April 16 (Thursday) at 12 noon
Baker Hall 232 M

Speaker: Fabrizio Lecci

Abstract: Topological Data Analysis (TDA) is an emerging area of research at the intersection of algebraic topology and computational geometry, aimed at describing, summarizing and analyzing possibly high-dimensional data using low-dimensional algebraic representations. Recent advances in computational topology have made it possible to actually compute topological invariants from data. These novel types of data summaries have been used successfully in a variety of applied problems, and their potential for high-dimensional statistical inference appears to be significant. Nonetheless, the statistical properties of the data summaries produced in TDA and, more generally, of the usually heuristic data-analytic methods they are part of, have remained largely unexplored by statisticians. Our analysis involves the tools of persistent homology, the main method of TDA for measuring the topological features of shapes and functions at different resolutions. A major part of our research also focuses on cluster trees, which provide a simple yet meaningful abstraction of the input domain of a function by means of the topological changes in its level sets.
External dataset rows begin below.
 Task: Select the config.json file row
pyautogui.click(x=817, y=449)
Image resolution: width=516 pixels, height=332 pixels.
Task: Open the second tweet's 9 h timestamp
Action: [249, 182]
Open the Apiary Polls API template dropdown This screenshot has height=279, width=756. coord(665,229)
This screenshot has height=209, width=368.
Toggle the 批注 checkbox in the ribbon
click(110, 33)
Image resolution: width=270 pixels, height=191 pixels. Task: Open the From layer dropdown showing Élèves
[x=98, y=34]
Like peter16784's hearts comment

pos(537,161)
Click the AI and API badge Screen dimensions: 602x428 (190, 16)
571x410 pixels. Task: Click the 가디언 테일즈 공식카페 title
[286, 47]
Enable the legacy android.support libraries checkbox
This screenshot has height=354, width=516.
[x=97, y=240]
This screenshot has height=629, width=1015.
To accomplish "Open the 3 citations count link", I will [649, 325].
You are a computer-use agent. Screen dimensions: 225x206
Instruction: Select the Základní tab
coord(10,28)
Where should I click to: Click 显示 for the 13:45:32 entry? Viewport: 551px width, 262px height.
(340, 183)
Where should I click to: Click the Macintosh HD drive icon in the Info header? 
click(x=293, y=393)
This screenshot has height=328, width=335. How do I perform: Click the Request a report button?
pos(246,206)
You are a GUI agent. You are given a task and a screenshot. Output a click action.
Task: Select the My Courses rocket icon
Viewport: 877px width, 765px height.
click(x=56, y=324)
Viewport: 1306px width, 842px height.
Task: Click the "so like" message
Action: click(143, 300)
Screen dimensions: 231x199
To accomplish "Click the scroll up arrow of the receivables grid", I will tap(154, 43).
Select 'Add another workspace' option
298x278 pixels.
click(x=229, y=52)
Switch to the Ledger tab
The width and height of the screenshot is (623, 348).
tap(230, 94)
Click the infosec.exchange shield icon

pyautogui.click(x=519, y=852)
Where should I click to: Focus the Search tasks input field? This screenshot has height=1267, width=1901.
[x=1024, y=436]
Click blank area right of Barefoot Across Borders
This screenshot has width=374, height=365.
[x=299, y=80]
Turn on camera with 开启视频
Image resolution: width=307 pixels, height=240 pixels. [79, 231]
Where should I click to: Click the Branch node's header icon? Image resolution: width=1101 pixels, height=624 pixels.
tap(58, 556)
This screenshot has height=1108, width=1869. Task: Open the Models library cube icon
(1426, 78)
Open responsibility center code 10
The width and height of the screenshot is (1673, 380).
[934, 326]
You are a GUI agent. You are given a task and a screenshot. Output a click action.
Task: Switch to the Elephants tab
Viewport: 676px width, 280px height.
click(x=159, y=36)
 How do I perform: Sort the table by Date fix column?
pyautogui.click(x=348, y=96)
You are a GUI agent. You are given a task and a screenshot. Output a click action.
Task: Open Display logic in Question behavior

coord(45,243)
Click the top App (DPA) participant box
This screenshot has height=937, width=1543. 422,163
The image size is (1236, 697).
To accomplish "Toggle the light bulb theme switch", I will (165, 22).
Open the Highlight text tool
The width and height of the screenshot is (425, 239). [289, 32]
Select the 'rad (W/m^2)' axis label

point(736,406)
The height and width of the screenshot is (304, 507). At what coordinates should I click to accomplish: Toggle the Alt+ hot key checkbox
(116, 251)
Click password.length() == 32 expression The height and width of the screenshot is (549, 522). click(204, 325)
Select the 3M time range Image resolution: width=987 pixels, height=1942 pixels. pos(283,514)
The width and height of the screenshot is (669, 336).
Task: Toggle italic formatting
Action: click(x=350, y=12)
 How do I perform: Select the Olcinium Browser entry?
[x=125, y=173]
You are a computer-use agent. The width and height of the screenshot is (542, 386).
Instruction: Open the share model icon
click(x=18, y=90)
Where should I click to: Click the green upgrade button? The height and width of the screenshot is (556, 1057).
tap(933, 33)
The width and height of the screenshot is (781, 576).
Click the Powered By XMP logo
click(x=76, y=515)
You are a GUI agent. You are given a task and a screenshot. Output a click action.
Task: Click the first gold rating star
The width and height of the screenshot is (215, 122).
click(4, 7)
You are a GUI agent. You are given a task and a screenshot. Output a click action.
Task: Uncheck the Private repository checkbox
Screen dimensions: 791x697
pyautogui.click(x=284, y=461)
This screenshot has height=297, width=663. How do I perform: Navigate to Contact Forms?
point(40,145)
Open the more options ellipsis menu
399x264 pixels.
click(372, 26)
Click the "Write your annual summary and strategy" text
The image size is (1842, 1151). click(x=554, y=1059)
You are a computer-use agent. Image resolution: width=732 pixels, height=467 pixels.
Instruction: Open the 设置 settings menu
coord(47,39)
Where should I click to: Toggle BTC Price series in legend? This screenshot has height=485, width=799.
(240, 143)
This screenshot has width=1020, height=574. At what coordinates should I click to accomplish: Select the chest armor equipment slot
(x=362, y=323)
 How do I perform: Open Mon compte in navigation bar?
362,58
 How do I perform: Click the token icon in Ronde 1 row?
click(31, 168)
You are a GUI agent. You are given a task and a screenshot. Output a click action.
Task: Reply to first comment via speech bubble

The main goal of this thesis is to contribute to the development of a statistical theory for TDA and to propose new and statistically principled methodologies to improve and extend the applicability of the algorithms of TDA. In particular, we (1) construct confidence sets to separate topological signal from topological noise; (2) explore new methods for topological dimensional reduction; (3) determine how our methods contribute to reduce computational costs, which currently represent an obstacle in TDA.